Then he [Jesus] said to them, "Watch out! Be on your guard against all kinds of greed; life does not consist in an abundance of possessions." (Luke 12:15 TNIV)

I hear the term "spiritual warfare" from various quarters. And I don't always get a consistent read on what people mean by it. As a matter of fact, I'm pretty sure people aren't very consistent in what they mean by it.

For myself, I'm less concerned about the view some appear to have that we humans are helpless pawns in a great cosmic battle between invisible powers. The spiritual warfare that bothers, seduces, and drags me down is the kind that goes on in full view. Sometimes it is the brassy, sexy tease of entertainers to young people. At other times it is the greedy, selfish feeling that comes over me when I watch a commercial on TV or buy on impulse in the mall.

Recently I read about a group of people who chose to fight conspicuous consumerism with their own consumer covenant.

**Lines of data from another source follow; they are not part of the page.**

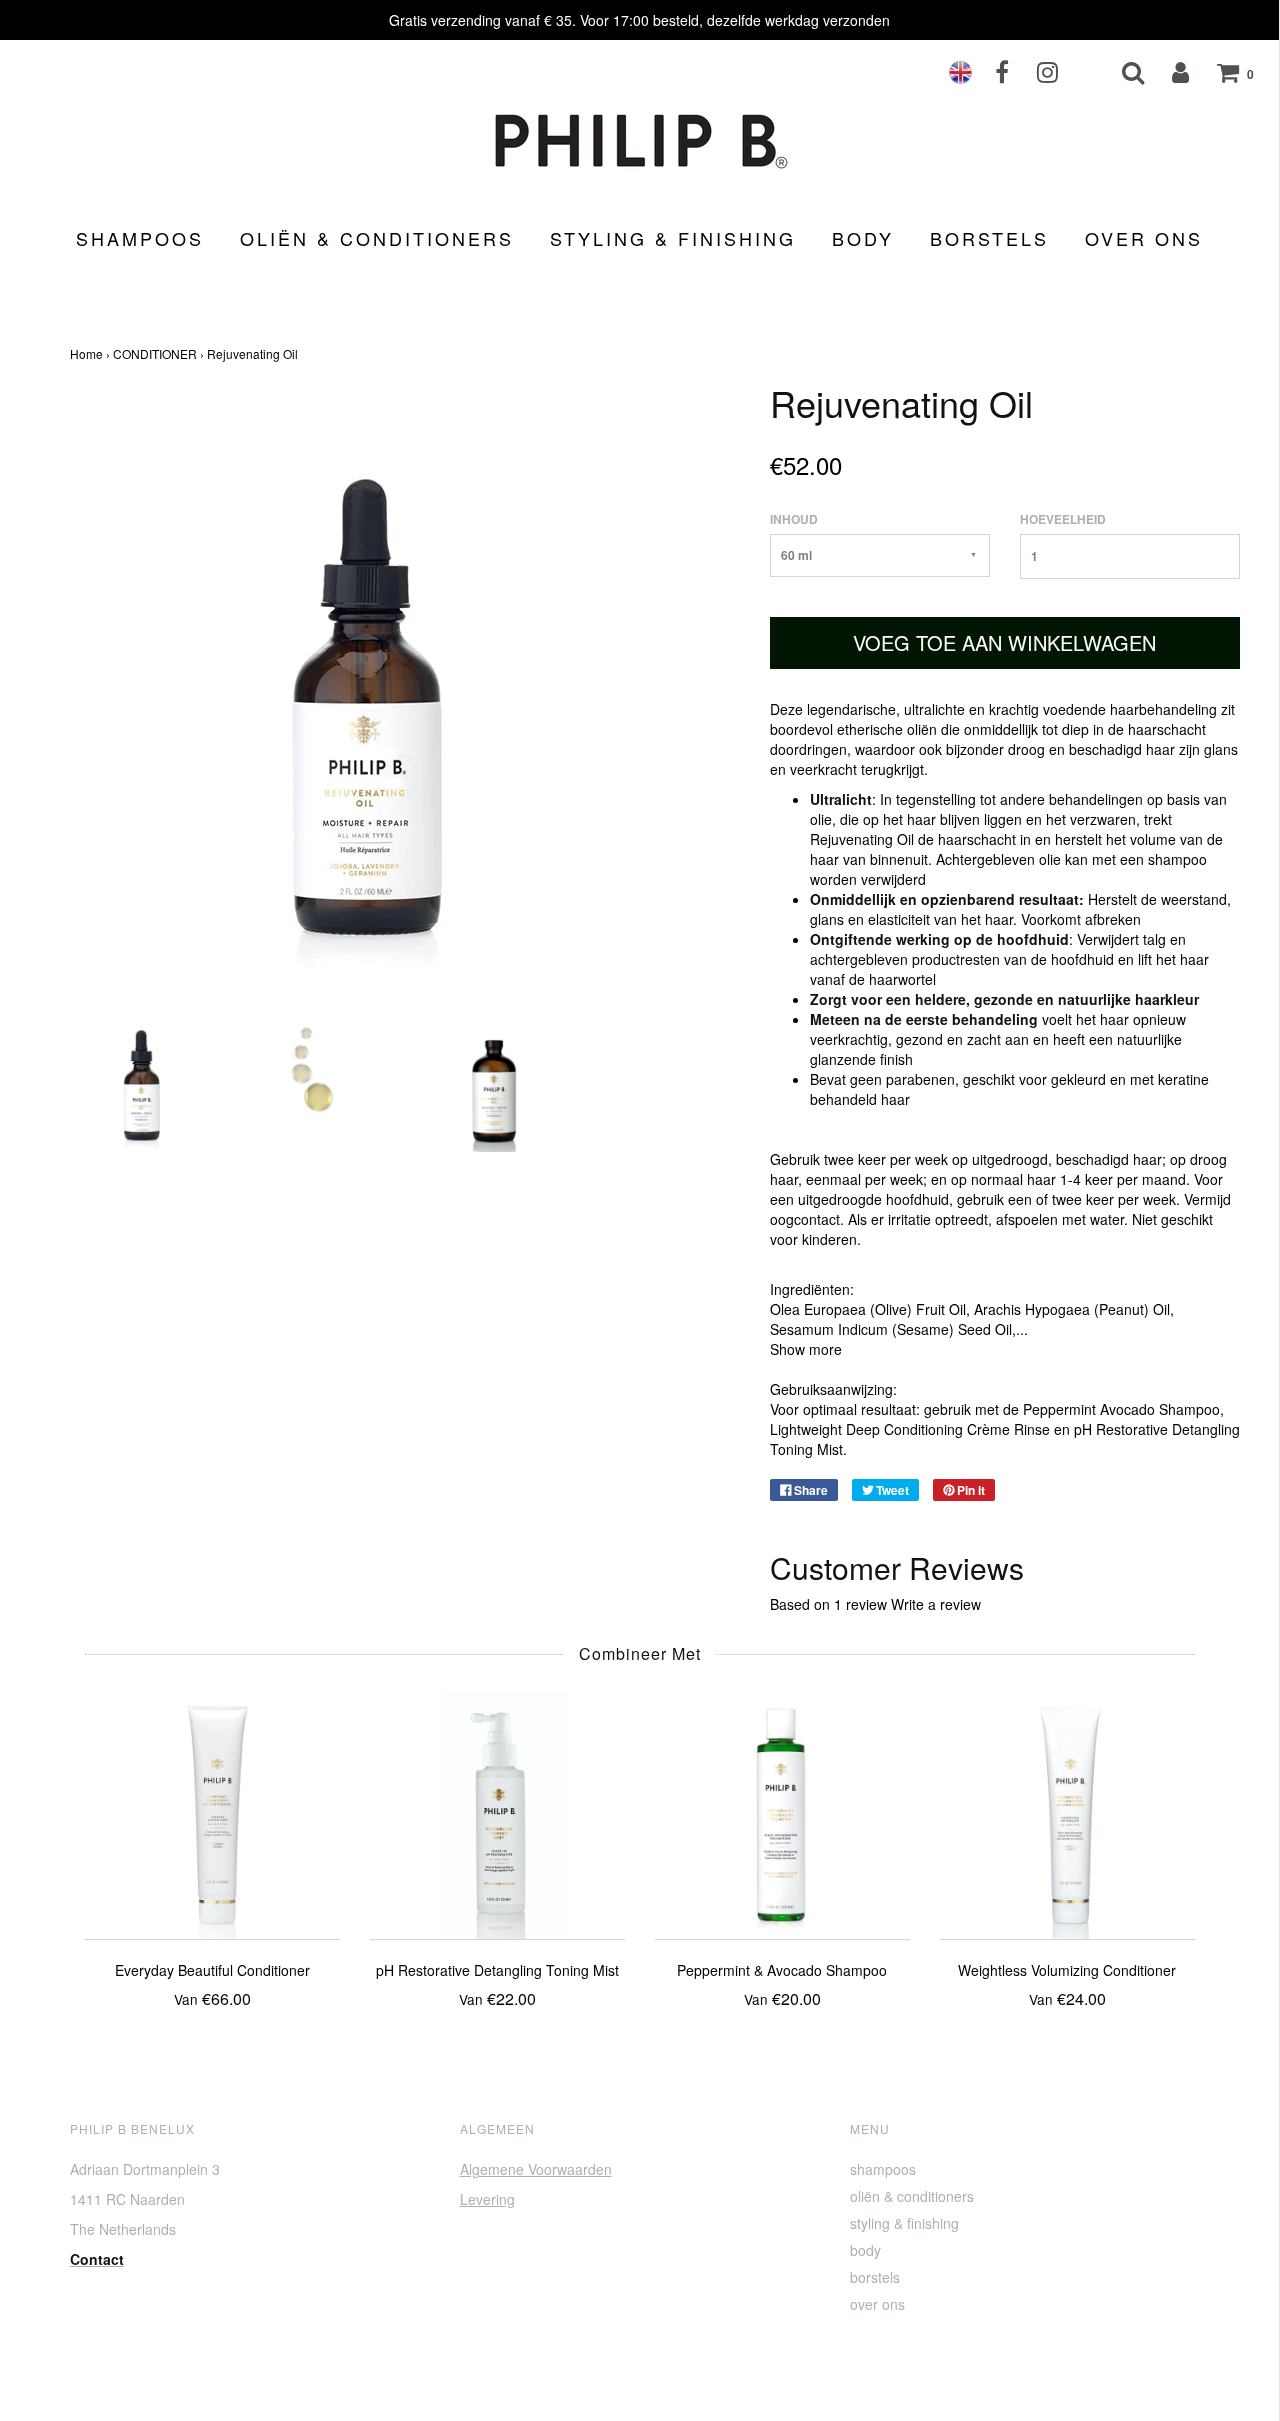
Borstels (989, 238)
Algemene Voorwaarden (536, 2169)
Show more (806, 1349)
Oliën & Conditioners (377, 238)
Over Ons (1144, 238)
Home (86, 353)
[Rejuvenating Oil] (142, 1077)
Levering (487, 2199)
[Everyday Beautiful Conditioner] (212, 1810)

A troupe of environmental activists on the West Coast questioned the possibility of getting through an entire year without purchasing anything new. That sounds pretty challenging to me. I frankly doubt I could pull it off. But the more that group talked about it, the more enticing the possibility sounded.

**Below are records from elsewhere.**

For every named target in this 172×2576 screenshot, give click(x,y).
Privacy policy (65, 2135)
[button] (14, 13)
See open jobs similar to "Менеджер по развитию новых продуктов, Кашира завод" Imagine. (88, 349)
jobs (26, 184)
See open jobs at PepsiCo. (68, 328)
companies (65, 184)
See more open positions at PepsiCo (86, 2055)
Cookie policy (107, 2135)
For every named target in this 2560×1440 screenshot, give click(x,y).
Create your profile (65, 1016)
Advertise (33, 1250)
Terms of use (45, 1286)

At the start of 2006, the ten people who had been talking about it made a pact to give it a try. They called their mutual challenge "The Compact" and bound themselves to a move away from shopping sprees and their allied modern addictions. Other than food, toiletries, underwear, and health-and-safety items, they lived for an entire calendar year and bought practically nothing new.

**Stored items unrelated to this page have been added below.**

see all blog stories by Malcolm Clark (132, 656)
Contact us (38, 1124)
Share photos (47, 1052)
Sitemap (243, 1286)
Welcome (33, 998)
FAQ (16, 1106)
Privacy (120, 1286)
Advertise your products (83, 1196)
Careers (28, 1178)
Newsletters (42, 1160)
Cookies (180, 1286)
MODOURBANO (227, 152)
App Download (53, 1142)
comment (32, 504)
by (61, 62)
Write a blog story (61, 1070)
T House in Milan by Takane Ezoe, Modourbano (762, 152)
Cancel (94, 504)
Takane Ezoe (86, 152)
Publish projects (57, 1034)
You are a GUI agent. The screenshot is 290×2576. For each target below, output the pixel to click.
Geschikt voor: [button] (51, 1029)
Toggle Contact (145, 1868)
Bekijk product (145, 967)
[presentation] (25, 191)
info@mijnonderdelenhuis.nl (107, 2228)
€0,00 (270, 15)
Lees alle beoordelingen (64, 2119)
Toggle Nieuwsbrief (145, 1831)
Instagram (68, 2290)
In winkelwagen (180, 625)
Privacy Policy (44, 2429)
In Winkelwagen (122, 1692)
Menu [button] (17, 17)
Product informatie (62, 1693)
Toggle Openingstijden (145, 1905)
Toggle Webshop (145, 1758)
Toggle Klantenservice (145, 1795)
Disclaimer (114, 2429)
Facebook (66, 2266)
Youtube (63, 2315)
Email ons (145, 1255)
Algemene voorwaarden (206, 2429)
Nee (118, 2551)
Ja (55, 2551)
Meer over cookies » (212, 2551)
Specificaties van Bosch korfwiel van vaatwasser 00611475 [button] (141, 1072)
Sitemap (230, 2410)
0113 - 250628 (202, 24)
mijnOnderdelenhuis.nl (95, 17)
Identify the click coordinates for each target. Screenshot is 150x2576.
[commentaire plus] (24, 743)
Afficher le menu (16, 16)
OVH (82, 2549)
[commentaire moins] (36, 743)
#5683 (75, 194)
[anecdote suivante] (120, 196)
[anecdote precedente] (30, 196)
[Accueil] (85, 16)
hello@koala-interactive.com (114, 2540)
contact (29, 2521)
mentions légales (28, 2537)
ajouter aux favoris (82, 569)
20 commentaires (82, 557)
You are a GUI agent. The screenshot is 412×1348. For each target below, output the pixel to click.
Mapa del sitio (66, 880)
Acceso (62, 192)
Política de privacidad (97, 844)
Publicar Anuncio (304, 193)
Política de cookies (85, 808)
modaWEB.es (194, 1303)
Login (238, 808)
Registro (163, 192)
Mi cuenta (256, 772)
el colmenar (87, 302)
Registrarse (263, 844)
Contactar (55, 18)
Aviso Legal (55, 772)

They discovered how many things were available to them for free at the public library. Several commented on the pleasure they found in repairing things rather than simply running to the store to buy replacements. They took a great deal of delight in sharing things they already had with one another. Paying down credit cards turned out to be an unexpected bonus to their year-long experiment.

It's hard to hear that we are materialistic!
"One of the byproducts of 'The Compact' is that I now have a completely different relationship with the things in my life," a 42-year-old man said. "I appreciate the stuff I have more."

A woman participant reported, "I found that a lot of times there were things I thought I needed that I didn't need that much." Surprise!

There is more said in the Bible generally and in the teachings of Jesus in particular about money and greed than about most of the topics Christians have fought over and churches have divided about. It's simply hard to hear in a culture that is so materialistic. Maybe it's time we started to listen.

By the way, those ten are now in the second year of their experiment. They appear to be enjoying their newfound freedom from compulsive shopping.